Records from a data collection
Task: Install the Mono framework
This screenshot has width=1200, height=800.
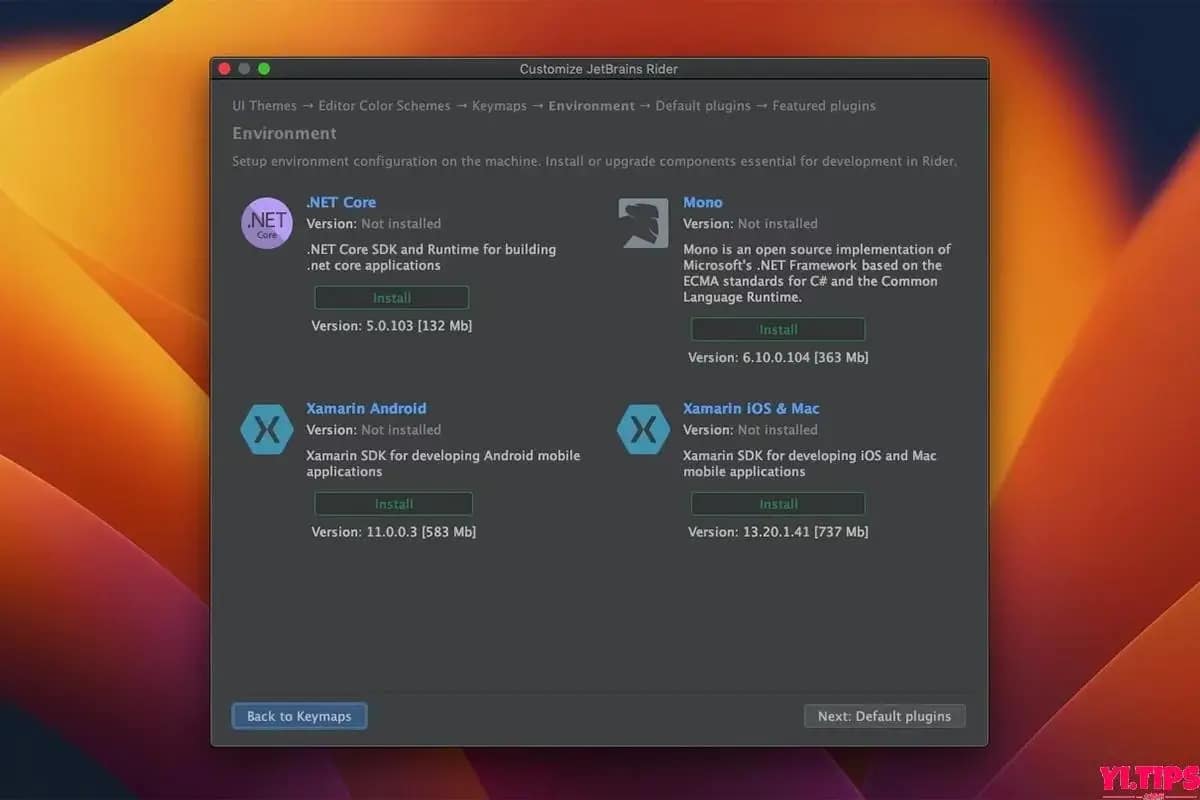Action: pyautogui.click(x=778, y=329)
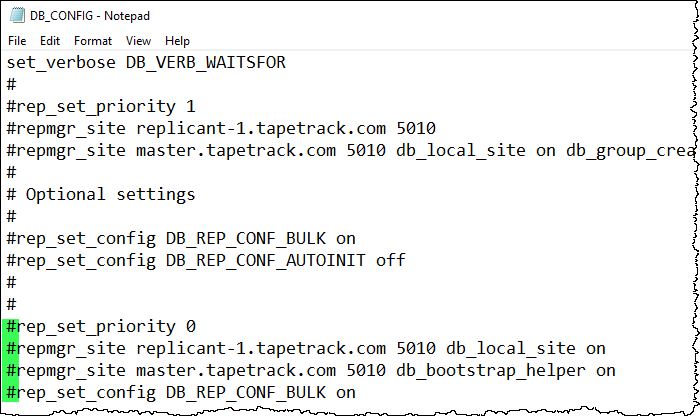Screen dimensions: 700x416
Task: Open the File menu
Action: (17, 41)
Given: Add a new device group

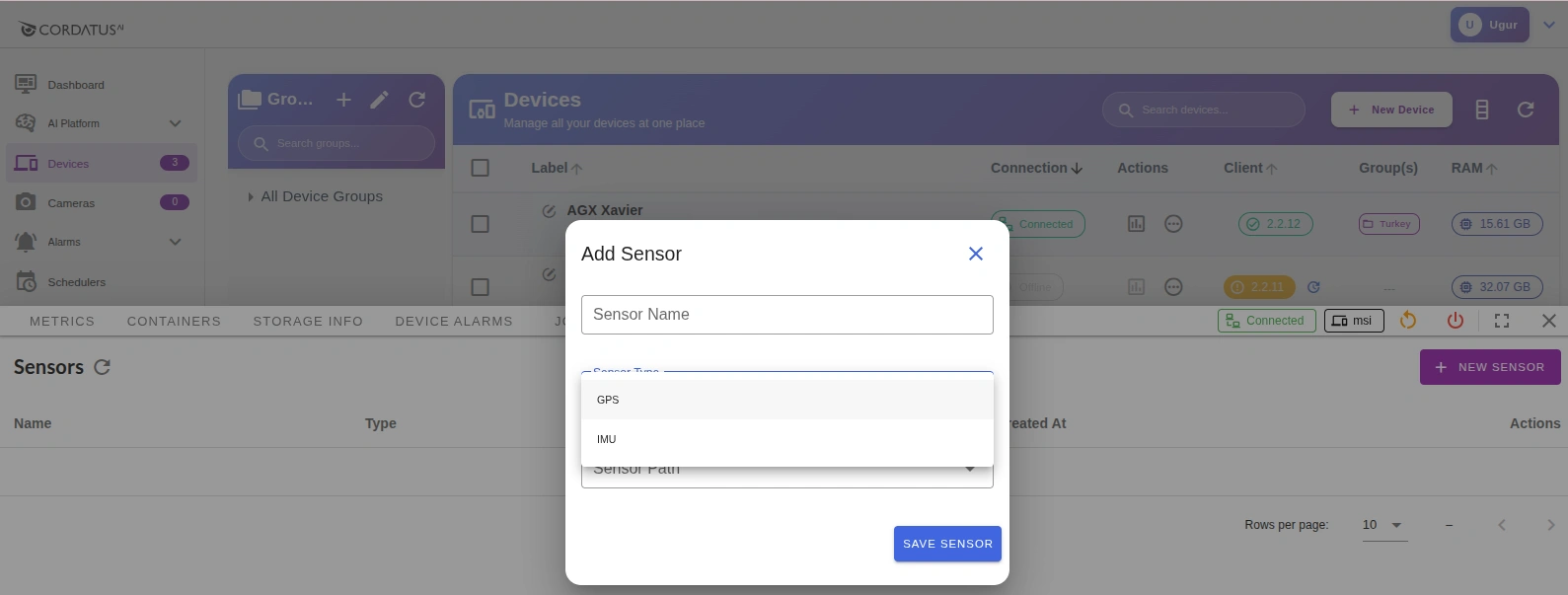Looking at the screenshot, I should (343, 100).
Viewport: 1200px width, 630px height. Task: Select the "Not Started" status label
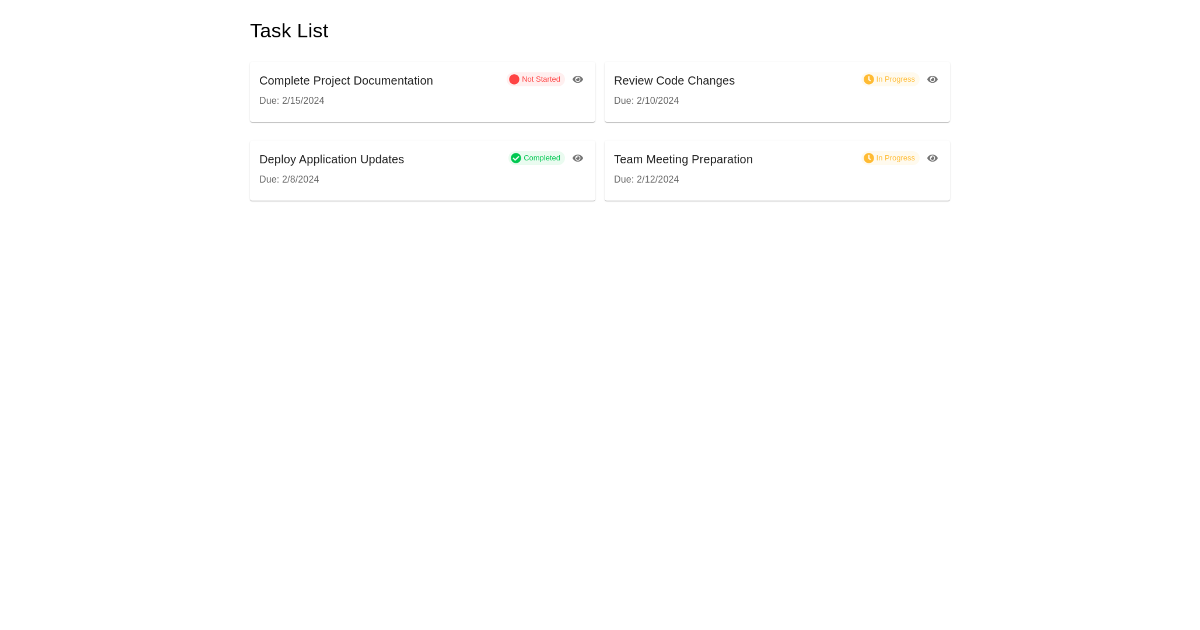[541, 79]
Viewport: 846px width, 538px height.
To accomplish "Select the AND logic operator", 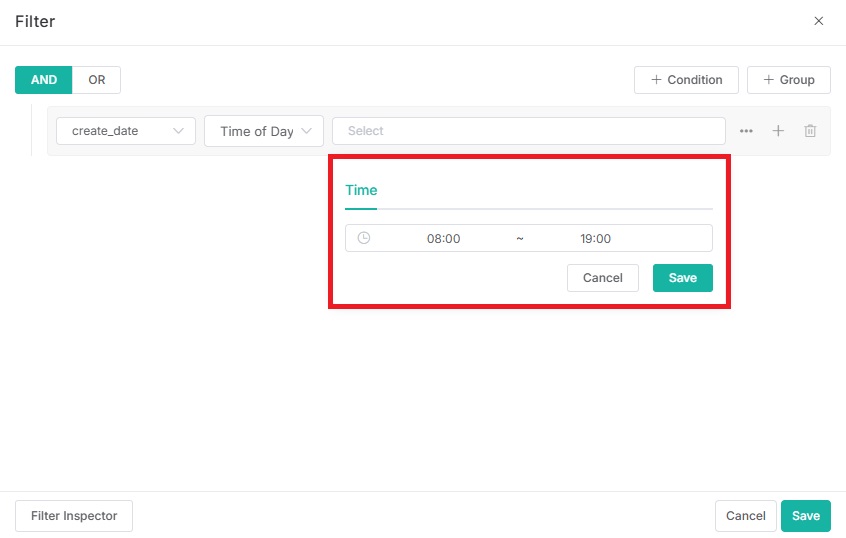I will coord(44,80).
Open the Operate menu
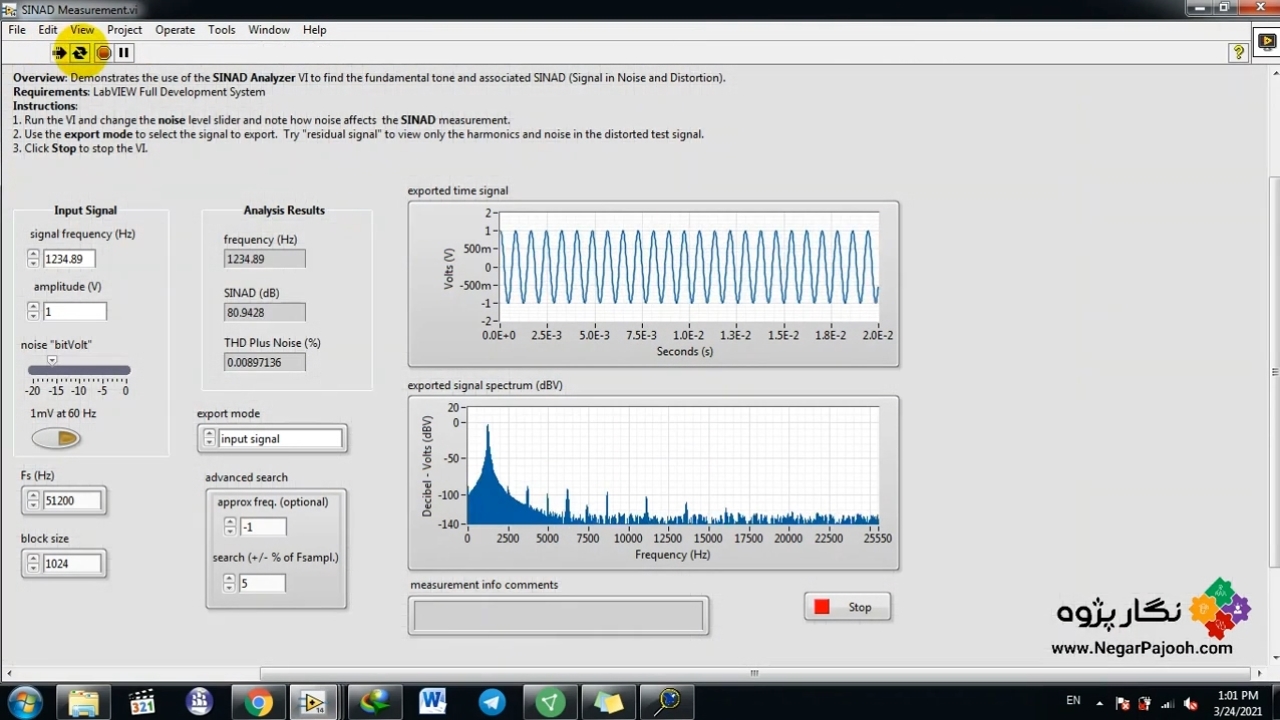 click(x=175, y=30)
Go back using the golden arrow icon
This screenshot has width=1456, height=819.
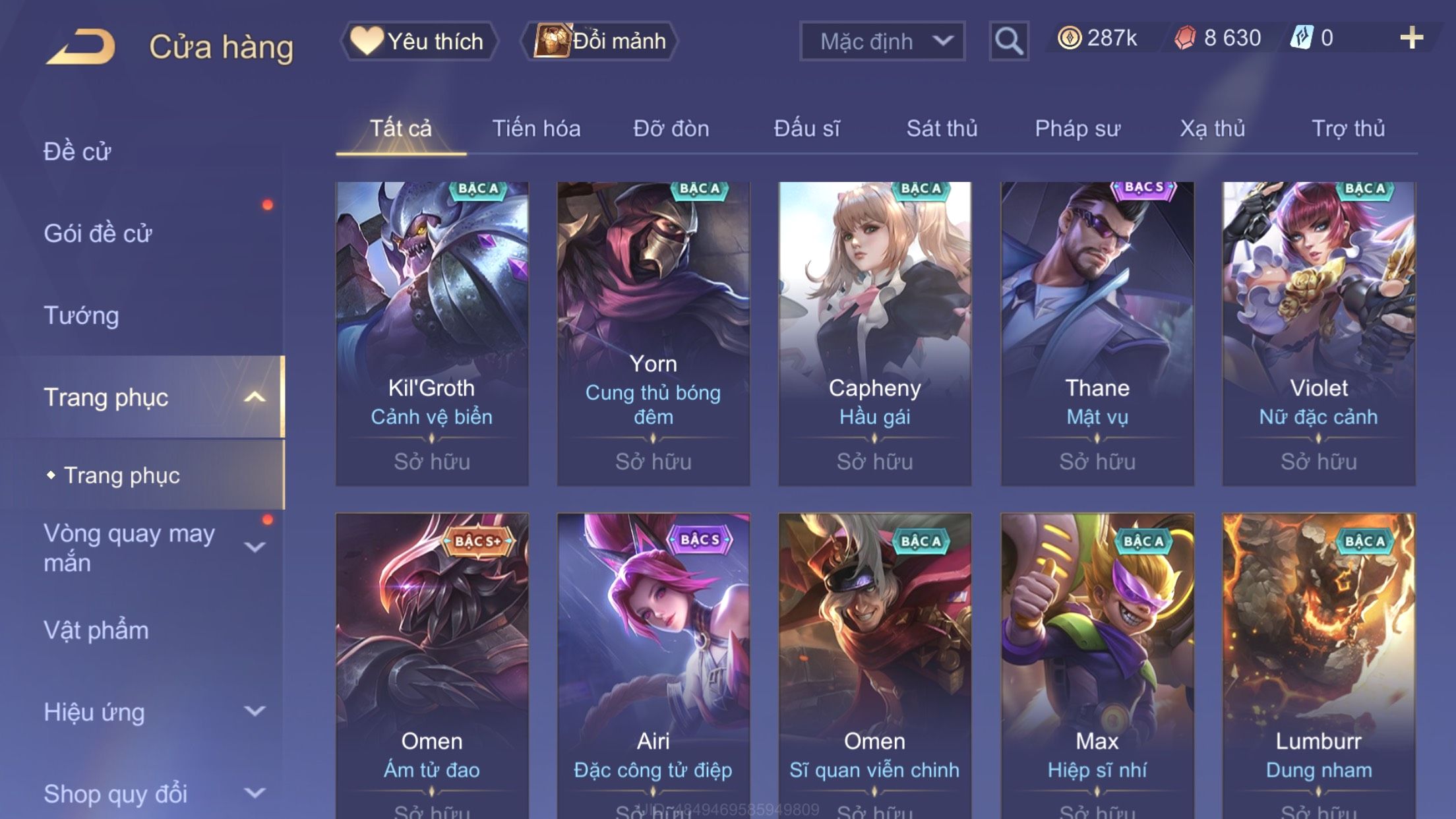(81, 46)
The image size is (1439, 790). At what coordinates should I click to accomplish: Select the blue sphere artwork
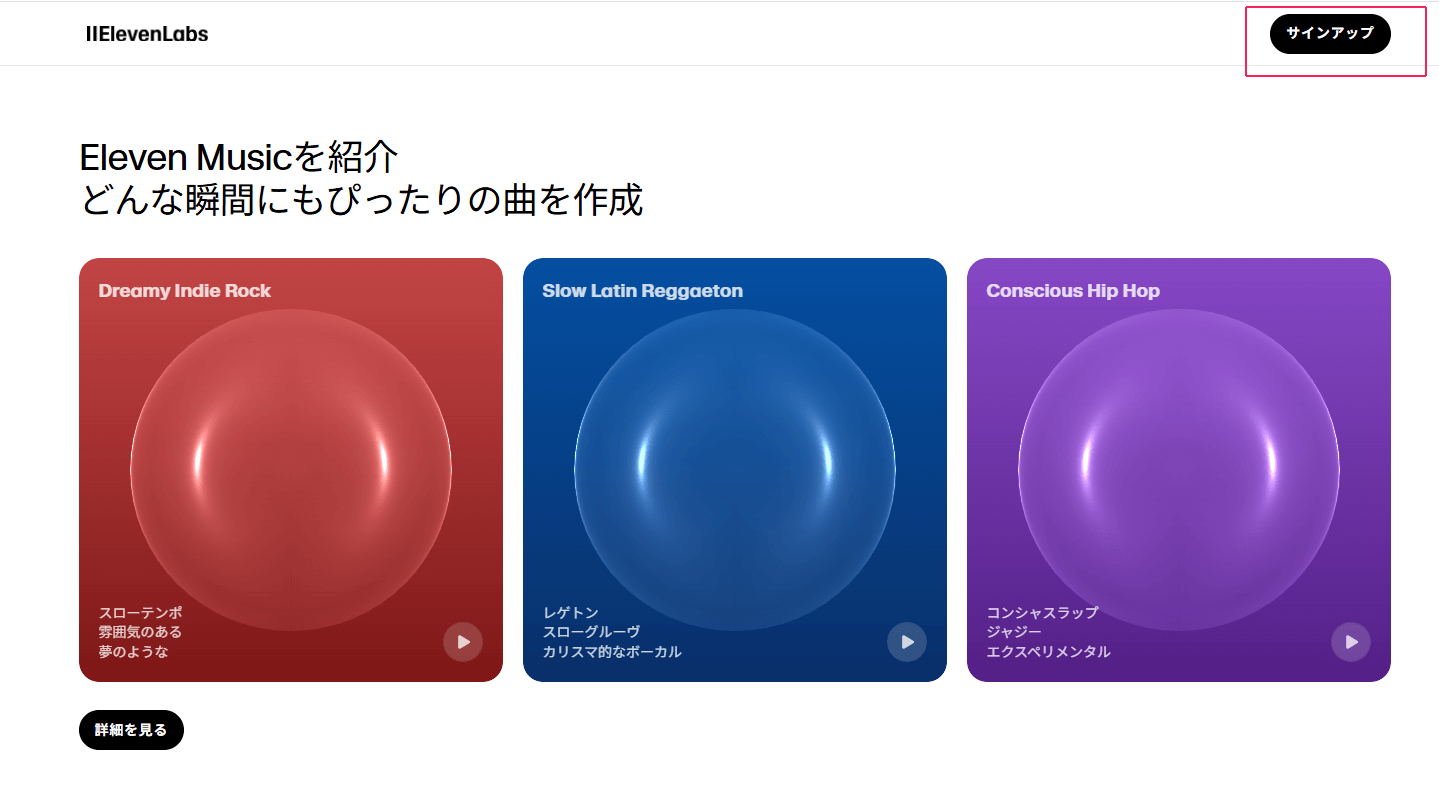coord(735,470)
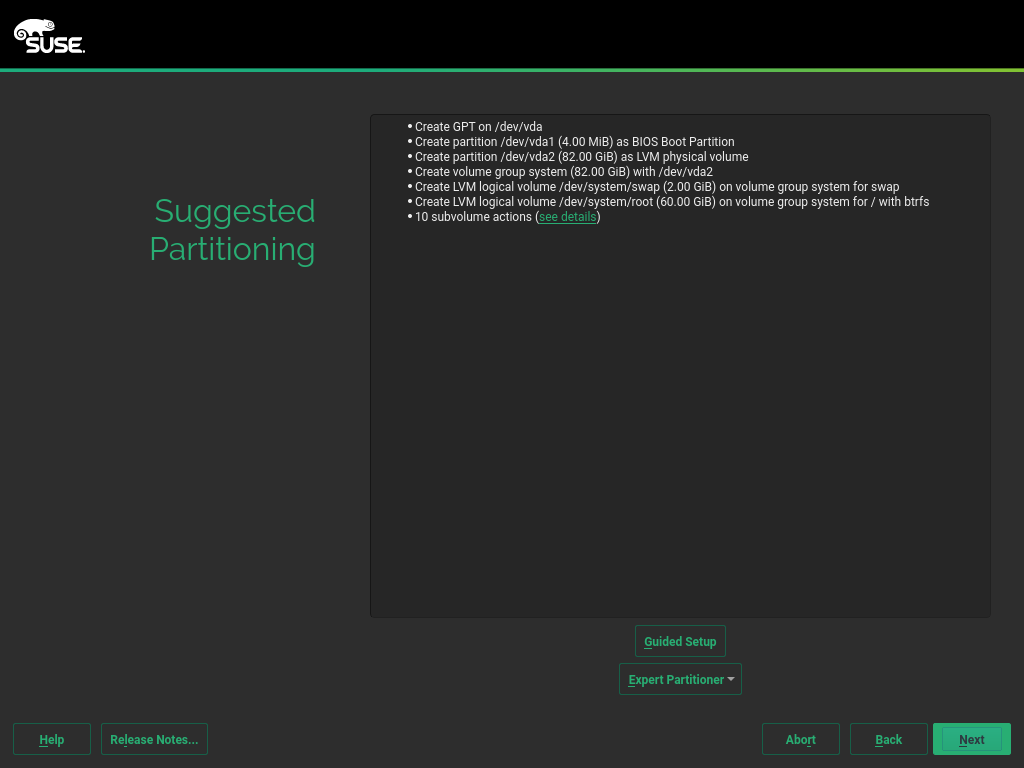Click empty area inside the proposal panel

click(x=680, y=420)
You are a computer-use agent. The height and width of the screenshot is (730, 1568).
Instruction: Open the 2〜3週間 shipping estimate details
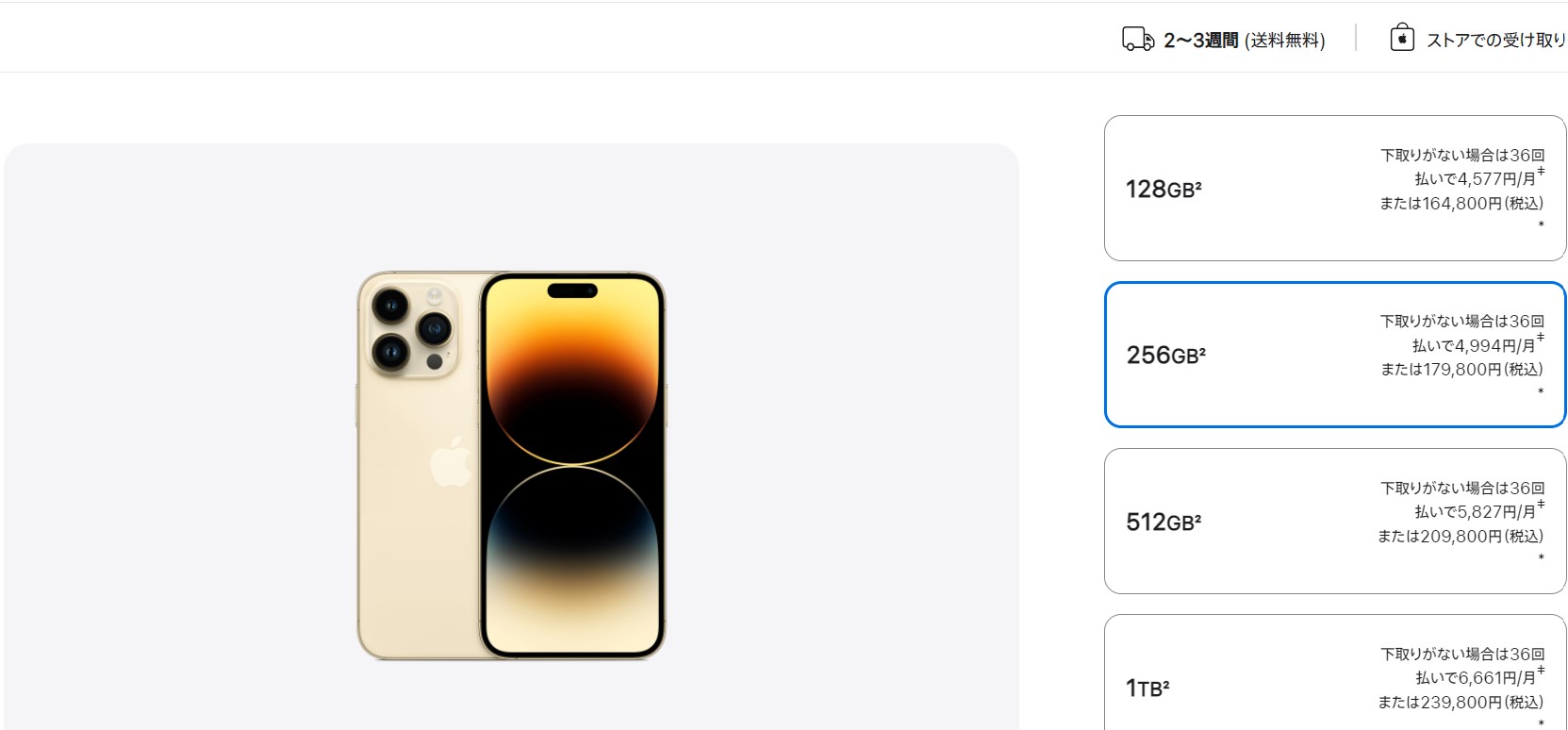[x=1200, y=40]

What to work on: Once the line containing "The image size" is found, it and every line through the end of the records above should be output exactly, with no pictures.

Your response:
The image size is (1439, 790). At what coordinates should I click to accomplish: Select the blue sphere artwork
coord(735,470)
Click empty area inside the proposal panel

click(x=680, y=420)
You are a computer-use agent. The height and width of the screenshot is (730, 1568).
Instruction: Open the 2〜3週間 shipping estimate details
[x=1200, y=40]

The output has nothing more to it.